A visually audacious film, it’s shot by Lee’s semi-regular collaborator Ellen Kuras, who vividly captures time and place, from the sun-scorched chain-fenced backyards, through to the heady disco-heavy dancefloors – and at one point, a lurid swinger’s club – it all feels like a faithful representation of an edgier and more vivacious time in New York. This was also the first Spike Lee Joint with a predominately white cast, amongst them a pre-Oscar winning Adrien Brody and both John Leguizamo and Mira Sorvino as bickering married couple Vinny and Dionna. All three give compelling performances, but the latter couple are absolutely dynamite. Two scenes with the pair, one where they have a heated argument in the car, and another which sees serial philanderer Vinny finally kicked out of his apartment in a bravura unbroken long take, are testament to the talents of both performers.
John Turturro – who has appeared in nine of the director’s films in one shape or another – also crops up here, albeit in a surreal manner. He lends his voice to Berkowitz’s dog, whom the killer claimed had egged him on to commit his horrendous acts. It’s a risky scene which could have easily tipped the film into farcical territory were it not for Lee’s assured grasp of the material. Instead it’s a deeply terrifying moment, also helped by Michael Badalucco’s chilling representation of Berkowitz. But despite the title, the film isn’t centred on the serial killer – who we’re informed is serving six consecutive life sentences. His murderous deeds merely act as a catalyst to ramp up the hysteria around the already volatile group of Italian-Americans.

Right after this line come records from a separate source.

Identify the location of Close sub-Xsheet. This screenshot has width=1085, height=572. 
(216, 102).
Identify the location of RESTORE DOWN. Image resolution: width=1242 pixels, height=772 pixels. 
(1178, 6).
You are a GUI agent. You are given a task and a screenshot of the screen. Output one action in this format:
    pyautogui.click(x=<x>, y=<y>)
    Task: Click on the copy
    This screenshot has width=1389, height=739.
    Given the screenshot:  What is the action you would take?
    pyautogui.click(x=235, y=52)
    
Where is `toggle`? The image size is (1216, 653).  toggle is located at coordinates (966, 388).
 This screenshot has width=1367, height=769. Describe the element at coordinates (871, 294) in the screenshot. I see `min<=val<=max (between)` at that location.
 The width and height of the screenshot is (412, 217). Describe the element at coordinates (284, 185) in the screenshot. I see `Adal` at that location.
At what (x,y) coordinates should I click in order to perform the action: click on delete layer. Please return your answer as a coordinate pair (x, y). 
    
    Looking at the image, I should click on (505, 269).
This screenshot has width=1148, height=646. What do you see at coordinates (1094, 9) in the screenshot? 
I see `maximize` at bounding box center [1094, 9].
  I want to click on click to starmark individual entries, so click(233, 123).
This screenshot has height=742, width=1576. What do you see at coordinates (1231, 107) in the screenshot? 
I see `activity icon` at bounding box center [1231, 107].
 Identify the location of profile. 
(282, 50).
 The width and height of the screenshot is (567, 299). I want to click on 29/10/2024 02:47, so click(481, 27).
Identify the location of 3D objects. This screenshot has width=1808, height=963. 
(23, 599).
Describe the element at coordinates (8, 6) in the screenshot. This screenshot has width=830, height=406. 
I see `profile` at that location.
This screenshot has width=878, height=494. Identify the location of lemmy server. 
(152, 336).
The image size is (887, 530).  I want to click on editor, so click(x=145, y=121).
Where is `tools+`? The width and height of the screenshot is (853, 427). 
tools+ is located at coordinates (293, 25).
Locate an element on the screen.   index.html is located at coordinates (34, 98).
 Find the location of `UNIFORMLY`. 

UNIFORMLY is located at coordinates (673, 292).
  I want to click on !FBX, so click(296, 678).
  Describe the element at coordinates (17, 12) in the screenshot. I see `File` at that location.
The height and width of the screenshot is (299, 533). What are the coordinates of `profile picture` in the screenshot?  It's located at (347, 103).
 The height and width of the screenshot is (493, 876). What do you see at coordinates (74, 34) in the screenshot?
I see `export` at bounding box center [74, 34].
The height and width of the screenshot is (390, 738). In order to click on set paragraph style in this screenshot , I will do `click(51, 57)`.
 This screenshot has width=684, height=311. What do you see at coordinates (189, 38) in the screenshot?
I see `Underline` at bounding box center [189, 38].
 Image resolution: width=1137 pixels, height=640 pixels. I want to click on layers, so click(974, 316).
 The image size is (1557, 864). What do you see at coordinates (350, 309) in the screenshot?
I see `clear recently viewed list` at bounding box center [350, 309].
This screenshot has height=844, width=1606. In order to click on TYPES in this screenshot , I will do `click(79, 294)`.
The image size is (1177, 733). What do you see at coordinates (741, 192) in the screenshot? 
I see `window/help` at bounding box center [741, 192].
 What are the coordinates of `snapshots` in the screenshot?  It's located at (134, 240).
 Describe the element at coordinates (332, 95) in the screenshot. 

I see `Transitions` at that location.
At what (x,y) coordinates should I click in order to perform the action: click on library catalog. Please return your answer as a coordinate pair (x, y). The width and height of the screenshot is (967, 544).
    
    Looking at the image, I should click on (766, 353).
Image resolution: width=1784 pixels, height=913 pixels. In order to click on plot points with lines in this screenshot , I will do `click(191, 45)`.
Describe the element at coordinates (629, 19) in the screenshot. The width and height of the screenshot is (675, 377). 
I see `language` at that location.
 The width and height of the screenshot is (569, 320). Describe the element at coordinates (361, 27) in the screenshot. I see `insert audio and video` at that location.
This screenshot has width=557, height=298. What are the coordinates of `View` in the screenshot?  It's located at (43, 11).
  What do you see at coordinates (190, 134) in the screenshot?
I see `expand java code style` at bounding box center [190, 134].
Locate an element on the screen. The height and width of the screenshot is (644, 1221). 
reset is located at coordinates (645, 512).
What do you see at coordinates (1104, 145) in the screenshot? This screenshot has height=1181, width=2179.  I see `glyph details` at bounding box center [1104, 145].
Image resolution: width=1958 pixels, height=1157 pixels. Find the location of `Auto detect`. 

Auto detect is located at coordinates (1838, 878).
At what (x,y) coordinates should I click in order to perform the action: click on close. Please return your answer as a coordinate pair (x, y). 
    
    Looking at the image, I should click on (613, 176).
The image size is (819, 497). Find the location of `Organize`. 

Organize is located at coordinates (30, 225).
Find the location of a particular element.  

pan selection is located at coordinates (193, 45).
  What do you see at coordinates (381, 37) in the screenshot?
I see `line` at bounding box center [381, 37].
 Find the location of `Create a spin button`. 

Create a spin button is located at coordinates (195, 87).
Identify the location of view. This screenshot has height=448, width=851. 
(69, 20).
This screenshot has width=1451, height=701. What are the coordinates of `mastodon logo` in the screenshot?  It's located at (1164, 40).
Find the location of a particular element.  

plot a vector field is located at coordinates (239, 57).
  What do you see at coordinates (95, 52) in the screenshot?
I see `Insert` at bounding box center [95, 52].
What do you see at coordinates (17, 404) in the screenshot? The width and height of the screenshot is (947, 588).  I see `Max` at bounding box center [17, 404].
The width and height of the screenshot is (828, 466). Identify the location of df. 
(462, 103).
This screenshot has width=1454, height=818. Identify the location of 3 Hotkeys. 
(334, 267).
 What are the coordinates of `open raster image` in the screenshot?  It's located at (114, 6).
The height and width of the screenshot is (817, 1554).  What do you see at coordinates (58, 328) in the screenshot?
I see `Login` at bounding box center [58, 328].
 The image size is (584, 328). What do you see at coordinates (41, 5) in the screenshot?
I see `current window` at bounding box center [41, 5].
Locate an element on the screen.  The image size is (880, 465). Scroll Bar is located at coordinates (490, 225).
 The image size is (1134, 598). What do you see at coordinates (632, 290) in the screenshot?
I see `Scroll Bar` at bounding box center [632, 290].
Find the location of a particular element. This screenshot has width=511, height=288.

Suspicion is aroused by the presence of Vinny’s good friend Ritchie (Brody) who has recently returned to his old stomping ground, having fully embraced the punk lifestyle and is now sporting a spiky mohawk and shaky British accent. The local Italian gang, whose irrational behaviour is exacerbated by Berkowitz, the rising heat levels and the New York blackouts – which saw the poorest neighbourhoods in the city looted and vandalised – begin to believe their fellow Bronx resident might be the Son of Sam. This leads to an electrifying denouement, scored to The Who’s epic Baba O’Riley, where Lee really demonstrates a Scorsese-esque talent for staging a powerful, rock music-fuelled action set-piece. It’s a memorable and unsettling scene in a film brimming with some unforgettable moments, and like Lee’s best work, Summer of Sam is more about the reverberation felt by the characters and their world, rather than the incident which triggers the narrative.